---------- Data for review ----------

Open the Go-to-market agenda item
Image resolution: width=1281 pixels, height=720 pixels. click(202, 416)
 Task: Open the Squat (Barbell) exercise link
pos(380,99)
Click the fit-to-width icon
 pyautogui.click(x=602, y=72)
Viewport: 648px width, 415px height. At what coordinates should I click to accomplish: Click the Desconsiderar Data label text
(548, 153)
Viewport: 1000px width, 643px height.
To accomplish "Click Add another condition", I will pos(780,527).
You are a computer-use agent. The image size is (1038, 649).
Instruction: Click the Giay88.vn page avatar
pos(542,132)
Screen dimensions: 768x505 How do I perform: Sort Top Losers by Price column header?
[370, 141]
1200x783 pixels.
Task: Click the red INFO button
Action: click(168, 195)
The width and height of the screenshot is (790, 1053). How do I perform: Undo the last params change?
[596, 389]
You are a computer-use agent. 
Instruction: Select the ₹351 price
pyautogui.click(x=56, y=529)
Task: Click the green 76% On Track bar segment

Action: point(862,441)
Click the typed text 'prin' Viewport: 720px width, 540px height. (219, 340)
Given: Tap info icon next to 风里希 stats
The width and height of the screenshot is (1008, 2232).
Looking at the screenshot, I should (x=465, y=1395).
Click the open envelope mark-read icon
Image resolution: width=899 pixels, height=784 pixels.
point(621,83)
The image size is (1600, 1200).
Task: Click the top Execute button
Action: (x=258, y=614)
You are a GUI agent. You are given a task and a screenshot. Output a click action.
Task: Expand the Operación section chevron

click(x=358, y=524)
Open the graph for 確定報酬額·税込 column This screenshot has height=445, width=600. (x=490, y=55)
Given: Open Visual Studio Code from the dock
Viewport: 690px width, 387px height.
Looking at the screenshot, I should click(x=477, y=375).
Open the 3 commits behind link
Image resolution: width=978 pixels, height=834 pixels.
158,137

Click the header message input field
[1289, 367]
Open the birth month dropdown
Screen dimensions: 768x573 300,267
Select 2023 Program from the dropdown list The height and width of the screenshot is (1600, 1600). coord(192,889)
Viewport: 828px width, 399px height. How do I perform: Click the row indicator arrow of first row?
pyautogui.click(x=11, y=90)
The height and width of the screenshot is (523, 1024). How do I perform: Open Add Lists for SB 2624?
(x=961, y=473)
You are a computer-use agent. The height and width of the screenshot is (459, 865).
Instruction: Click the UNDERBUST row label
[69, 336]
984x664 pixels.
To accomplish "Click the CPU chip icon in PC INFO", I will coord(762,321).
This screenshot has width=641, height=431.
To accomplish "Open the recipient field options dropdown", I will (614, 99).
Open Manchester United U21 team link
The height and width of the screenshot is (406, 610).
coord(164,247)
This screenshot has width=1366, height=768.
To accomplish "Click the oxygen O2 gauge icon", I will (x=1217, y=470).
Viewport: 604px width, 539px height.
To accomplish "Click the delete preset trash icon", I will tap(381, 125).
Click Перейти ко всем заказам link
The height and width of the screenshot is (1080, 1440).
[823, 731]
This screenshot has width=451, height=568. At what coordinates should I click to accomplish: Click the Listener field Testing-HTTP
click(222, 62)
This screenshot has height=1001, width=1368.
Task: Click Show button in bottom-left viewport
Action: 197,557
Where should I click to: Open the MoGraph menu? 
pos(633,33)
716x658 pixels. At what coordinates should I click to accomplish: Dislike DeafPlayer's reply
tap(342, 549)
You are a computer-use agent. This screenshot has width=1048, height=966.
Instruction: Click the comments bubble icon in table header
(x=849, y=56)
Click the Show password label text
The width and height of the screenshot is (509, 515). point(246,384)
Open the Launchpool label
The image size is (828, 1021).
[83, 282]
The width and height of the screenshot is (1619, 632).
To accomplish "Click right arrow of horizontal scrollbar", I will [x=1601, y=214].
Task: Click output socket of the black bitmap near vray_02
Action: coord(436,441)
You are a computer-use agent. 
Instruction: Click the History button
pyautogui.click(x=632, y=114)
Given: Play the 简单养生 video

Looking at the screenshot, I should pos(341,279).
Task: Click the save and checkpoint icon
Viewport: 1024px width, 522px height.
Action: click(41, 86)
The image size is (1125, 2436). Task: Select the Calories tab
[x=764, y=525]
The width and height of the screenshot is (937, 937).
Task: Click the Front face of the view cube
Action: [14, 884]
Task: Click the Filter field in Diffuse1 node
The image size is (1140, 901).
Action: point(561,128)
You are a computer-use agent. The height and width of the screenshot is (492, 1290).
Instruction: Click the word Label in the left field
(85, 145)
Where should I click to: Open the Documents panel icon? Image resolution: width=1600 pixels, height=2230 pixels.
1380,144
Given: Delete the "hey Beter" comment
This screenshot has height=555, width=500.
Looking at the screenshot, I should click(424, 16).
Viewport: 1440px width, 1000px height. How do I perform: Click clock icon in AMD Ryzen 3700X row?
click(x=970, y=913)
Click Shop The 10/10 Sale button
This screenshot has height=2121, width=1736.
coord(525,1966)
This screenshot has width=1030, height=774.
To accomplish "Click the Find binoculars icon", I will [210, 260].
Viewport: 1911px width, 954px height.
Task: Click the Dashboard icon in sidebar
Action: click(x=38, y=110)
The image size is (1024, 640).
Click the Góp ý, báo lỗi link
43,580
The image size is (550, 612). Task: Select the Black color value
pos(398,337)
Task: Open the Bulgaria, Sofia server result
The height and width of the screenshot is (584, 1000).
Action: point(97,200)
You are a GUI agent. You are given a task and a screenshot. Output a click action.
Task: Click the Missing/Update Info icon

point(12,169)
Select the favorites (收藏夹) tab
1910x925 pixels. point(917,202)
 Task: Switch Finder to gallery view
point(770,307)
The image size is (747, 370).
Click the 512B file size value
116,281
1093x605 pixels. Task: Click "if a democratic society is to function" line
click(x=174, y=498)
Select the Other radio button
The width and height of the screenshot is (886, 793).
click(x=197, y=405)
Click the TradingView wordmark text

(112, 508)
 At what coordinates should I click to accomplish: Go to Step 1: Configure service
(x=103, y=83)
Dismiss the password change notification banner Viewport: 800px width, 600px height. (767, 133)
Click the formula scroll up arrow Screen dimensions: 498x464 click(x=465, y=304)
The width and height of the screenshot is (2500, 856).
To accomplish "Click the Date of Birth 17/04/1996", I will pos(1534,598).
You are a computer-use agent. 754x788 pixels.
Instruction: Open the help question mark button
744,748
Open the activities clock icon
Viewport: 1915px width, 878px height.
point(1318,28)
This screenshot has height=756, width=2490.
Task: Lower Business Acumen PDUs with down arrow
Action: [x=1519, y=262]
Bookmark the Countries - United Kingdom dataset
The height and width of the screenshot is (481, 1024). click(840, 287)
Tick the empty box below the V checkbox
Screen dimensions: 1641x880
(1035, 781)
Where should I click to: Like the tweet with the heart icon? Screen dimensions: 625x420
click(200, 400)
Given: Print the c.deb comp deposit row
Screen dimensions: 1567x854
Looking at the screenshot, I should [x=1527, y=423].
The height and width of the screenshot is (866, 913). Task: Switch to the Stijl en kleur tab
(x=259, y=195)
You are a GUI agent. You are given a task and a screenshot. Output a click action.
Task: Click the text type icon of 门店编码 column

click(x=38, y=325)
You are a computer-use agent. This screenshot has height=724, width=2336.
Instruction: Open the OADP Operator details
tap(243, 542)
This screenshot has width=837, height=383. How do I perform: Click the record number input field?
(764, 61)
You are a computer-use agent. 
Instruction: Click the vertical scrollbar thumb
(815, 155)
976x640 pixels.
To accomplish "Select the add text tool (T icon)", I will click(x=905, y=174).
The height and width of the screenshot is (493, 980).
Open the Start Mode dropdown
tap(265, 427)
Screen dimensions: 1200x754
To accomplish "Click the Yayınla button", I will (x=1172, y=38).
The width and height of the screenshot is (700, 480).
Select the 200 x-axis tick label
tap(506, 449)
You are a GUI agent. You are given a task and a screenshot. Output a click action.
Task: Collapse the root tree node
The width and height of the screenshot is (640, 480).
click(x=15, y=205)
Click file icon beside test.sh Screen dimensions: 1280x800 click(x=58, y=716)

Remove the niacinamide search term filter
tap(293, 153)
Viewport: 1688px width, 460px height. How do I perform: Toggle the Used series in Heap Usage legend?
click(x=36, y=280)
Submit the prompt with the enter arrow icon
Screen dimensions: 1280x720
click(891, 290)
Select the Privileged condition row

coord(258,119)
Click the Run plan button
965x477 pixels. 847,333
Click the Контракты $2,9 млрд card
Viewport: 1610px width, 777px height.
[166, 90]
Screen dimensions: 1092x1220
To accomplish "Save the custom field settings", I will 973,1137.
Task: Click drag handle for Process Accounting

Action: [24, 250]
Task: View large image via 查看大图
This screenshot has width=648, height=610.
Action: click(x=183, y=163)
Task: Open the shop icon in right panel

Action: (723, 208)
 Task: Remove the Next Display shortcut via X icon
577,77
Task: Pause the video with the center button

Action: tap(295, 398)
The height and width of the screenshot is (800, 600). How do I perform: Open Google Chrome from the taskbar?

----------

Task objective —
Which lines above run from the one containing "This screenshot has width=641, height=431." down to the one containing "The width and height of the screenshot is (1619, 632)."? Repeat exactly those, both ends included, and nothing else.

Answer —
This screenshot has width=641, height=431.
To accomplish "Open the recipient field options dropdown", I will (614, 99).
Open Manchester United U21 team link
The height and width of the screenshot is (406, 610).
coord(164,247)
This screenshot has width=1366, height=768.
To accomplish "Click the oxygen O2 gauge icon", I will (x=1217, y=470).
Viewport: 604px width, 539px height.
To accomplish "Click the delete preset trash icon", I will tap(381, 125).
Click Перейти ко всем заказам link
The height and width of the screenshot is (1080, 1440).
[823, 731]
This screenshot has width=451, height=568. At what coordinates should I click to accomplish: Click the Listener field Testing-HTTP
click(222, 62)
This screenshot has height=1001, width=1368.
Task: Click Show button in bottom-left viewport
Action: 197,557
Where should I click to: Open the MoGraph menu? 
pos(633,33)
716x658 pixels. At what coordinates should I click to accomplish: Dislike DeafPlayer's reply
tap(342, 549)
You are a computer-use agent. This screenshot has width=1048, height=966.
Instruction: Click the comments bubble icon in table header
(x=849, y=56)
Click the Show password label text
The width and height of the screenshot is (509, 515). point(246,384)
Open the Launchpool label
The image size is (828, 1021).
[83, 282]
The width and height of the screenshot is (1619, 632).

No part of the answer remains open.